To further expand slightly on a different thing that might surprise some people, the data options will automatically set the content type by adding the header, `Content-Type: application/x-www-form-urlencoded`, as if sending form data from a browser. This behvaior can be overridden with a manual `-H`, `--header` argument (e.g., `-H 'Content-Type: application/json`).

Edit: cube00 pointed out that newer versions of curl than mine have `--json` which will do that automatically. [4]

[0]: https://daniel.haxx.se/blog/2015/09/11/unnecessary-use-of-cu...

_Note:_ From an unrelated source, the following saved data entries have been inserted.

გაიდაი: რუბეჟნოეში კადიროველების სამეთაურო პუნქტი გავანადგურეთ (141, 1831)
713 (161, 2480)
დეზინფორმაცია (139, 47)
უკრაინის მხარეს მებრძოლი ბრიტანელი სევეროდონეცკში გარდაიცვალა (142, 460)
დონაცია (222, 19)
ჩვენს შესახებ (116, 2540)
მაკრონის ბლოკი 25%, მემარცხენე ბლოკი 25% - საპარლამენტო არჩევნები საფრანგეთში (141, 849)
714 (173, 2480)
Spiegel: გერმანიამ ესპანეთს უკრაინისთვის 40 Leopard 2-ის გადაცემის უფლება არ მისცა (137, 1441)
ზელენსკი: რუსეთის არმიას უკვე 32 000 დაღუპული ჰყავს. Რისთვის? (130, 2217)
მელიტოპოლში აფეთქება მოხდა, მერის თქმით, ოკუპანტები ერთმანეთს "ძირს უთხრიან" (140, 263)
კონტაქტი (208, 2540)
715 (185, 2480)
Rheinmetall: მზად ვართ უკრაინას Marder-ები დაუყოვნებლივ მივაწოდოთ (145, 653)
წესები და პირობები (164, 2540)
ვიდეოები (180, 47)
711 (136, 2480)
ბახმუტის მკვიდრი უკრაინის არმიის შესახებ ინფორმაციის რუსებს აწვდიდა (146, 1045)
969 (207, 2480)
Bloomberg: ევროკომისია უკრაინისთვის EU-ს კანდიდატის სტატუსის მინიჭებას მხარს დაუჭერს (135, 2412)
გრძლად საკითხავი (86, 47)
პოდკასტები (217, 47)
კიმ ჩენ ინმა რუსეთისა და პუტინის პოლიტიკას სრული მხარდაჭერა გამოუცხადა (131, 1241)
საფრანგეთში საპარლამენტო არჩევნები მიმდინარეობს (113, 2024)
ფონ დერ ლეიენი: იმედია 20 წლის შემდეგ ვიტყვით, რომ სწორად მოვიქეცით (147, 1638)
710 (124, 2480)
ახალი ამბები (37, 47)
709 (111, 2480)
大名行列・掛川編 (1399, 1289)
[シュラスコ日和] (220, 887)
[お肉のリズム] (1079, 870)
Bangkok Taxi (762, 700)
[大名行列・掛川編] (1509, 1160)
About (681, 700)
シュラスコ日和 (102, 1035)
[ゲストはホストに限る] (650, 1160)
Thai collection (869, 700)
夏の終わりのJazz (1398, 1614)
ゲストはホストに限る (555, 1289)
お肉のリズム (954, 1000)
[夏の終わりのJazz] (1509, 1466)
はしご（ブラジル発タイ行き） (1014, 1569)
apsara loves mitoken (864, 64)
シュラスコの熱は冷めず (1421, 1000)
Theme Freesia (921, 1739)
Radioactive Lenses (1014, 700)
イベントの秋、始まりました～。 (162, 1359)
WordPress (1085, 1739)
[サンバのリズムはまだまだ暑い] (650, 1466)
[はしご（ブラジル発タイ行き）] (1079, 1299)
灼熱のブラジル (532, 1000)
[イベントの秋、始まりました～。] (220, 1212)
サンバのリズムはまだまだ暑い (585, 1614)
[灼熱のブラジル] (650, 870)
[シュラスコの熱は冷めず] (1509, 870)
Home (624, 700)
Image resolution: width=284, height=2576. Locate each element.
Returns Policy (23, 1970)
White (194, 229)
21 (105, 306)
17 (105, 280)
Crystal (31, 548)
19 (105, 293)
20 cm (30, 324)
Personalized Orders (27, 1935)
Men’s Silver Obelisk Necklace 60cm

[1]: https://www.rfc-editor.org/rfc/rfc7231

[2]: https://evertpot.com/http/301-moved-permanently

[3]: https://evertpot.com/http/302-found

[4]: https://news.ycombinator.com/item?id=45655409

brap

After decades it should have been obvious by now that the vast majority of users prefer GUIs.

CaptainOfCoit

Yeah, hence why no one uses terminals for doing work with git, codex, claude-code, neovim and curl, everyone and their mother are using desktop GUIs for those things, clearly.

c-hendricks

Inversely, plenty of people use GUIs for all of those things.

CaptainOfCoit

Yes, I agree, and have no qualms with people who prefer GUIs. But to say that "majority of users (developers?)" prefer GUIs seems outlandish at best.

aitchnyu

I use Jetbrains git pull etc since they dont fail on modified files and other problems.

nailer

The ‘vast majority’ using GUIs as mentioned by the parent doesn’t preclude individuals using CLIs.

catapart

Yeeeep.

My response to this article is the same one I have to anyone out here screaming "it's so easy to just do it my way!": if it's so easy, then do it for me!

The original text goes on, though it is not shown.